◆ Brief ◆
Pictures stay out of the copy. Transcribe exactly the lines from the line with "Where should I click to: Click the" through the final line of the records.
──────── Source material
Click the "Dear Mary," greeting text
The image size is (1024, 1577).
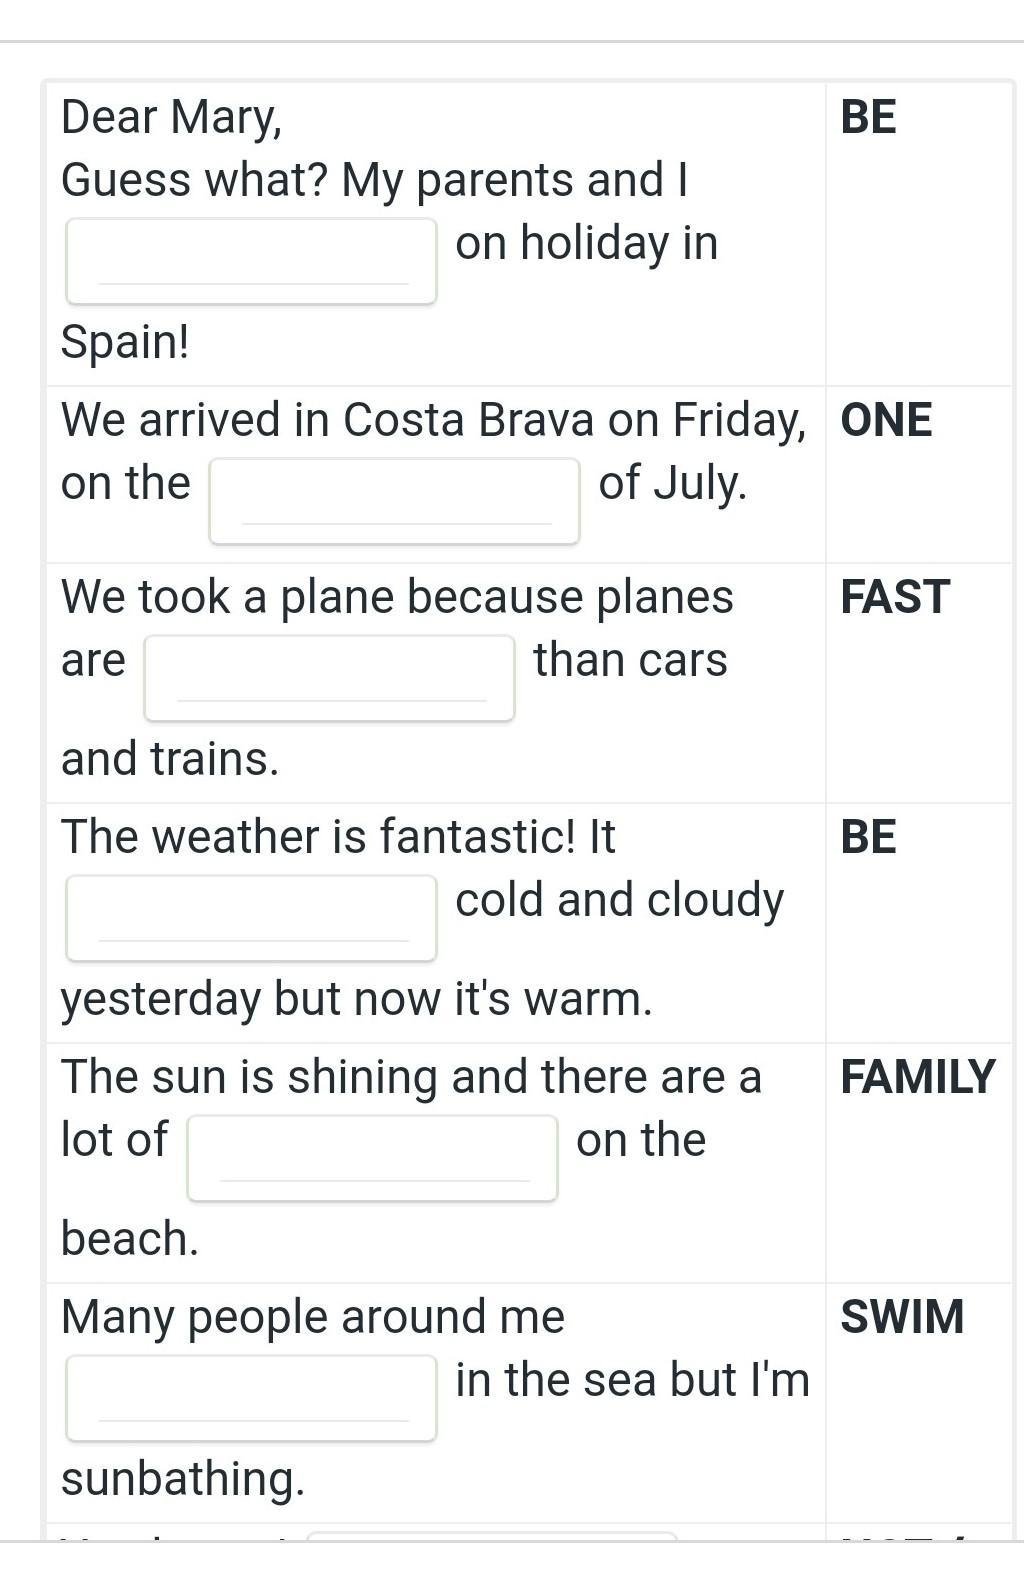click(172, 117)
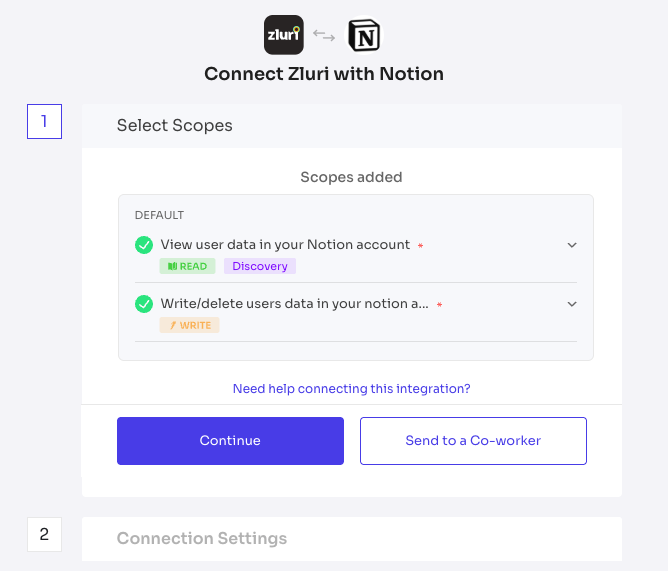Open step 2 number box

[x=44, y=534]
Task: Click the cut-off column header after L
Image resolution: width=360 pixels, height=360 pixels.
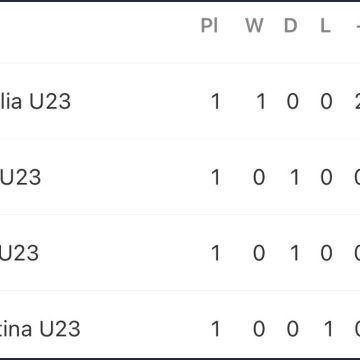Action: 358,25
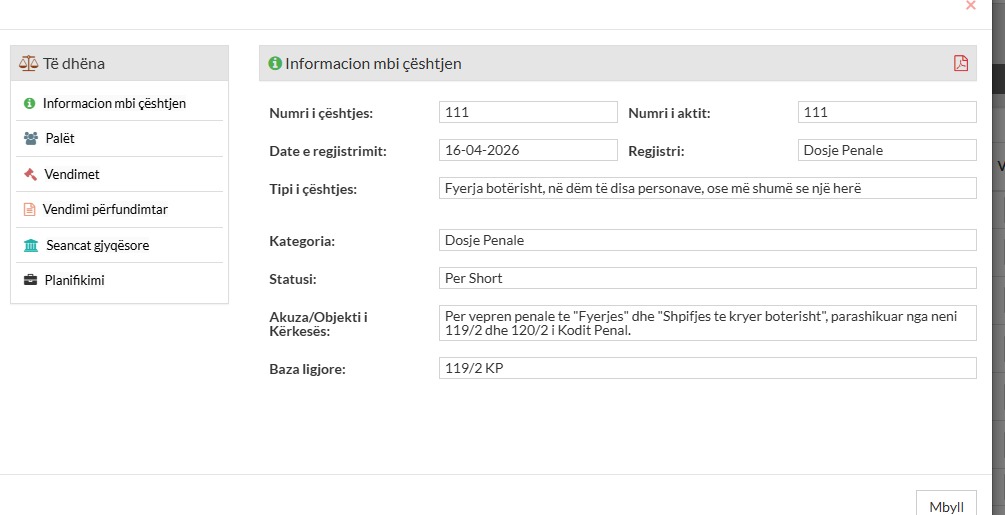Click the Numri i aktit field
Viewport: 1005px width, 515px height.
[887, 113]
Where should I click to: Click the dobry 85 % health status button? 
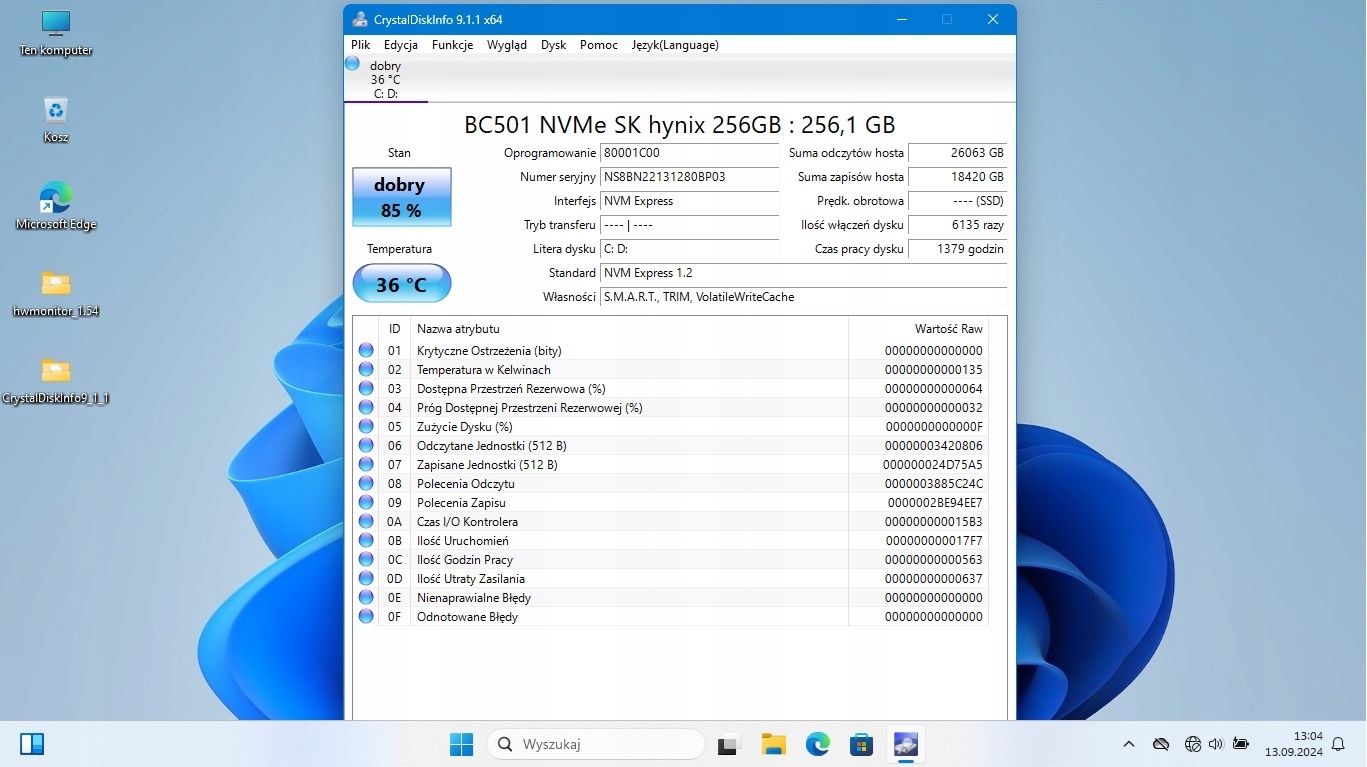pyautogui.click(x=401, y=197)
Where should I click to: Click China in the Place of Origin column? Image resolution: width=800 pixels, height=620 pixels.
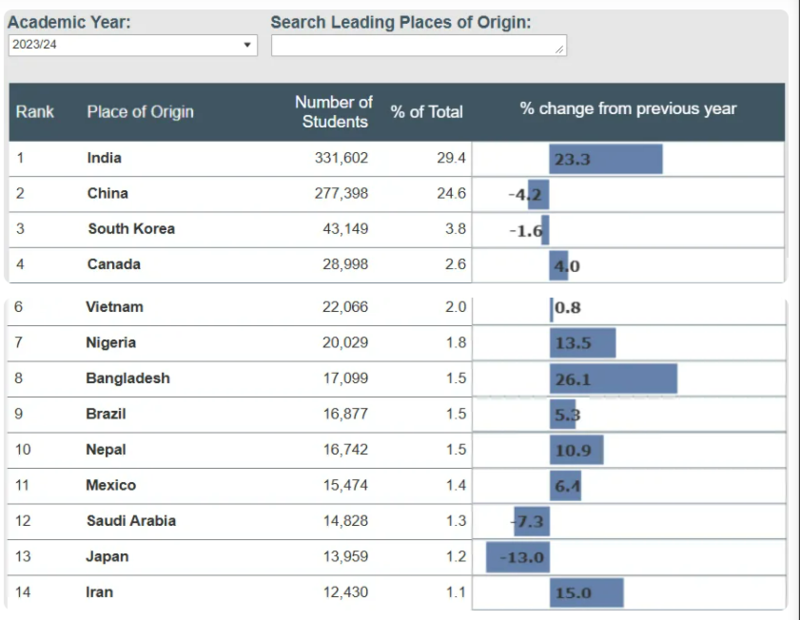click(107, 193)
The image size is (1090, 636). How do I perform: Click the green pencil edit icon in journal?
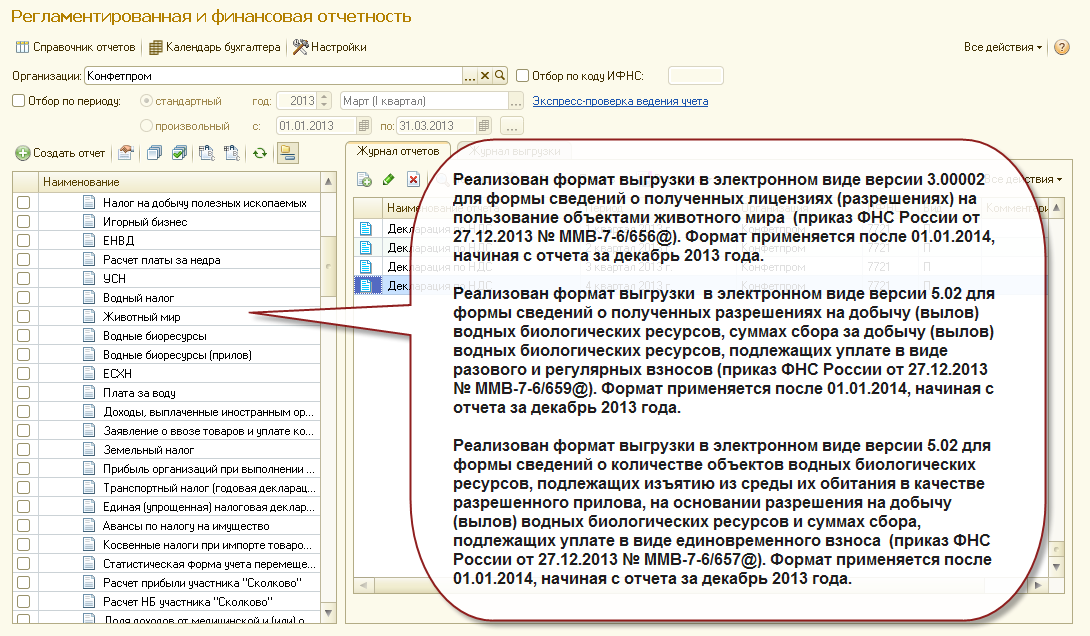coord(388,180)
────────────────
◆ Answer for this exercise ◆
Where should I click to: Click the dobry 85 % health status button? 
pyautogui.click(x=401, y=197)
Where should I click to: Click China in the Place of Origin column? Image resolution: width=800 pixels, height=620 pixels.
click(107, 193)
The image size is (1090, 636). How do I perform: Click the green pencil edit icon in journal?
coord(388,180)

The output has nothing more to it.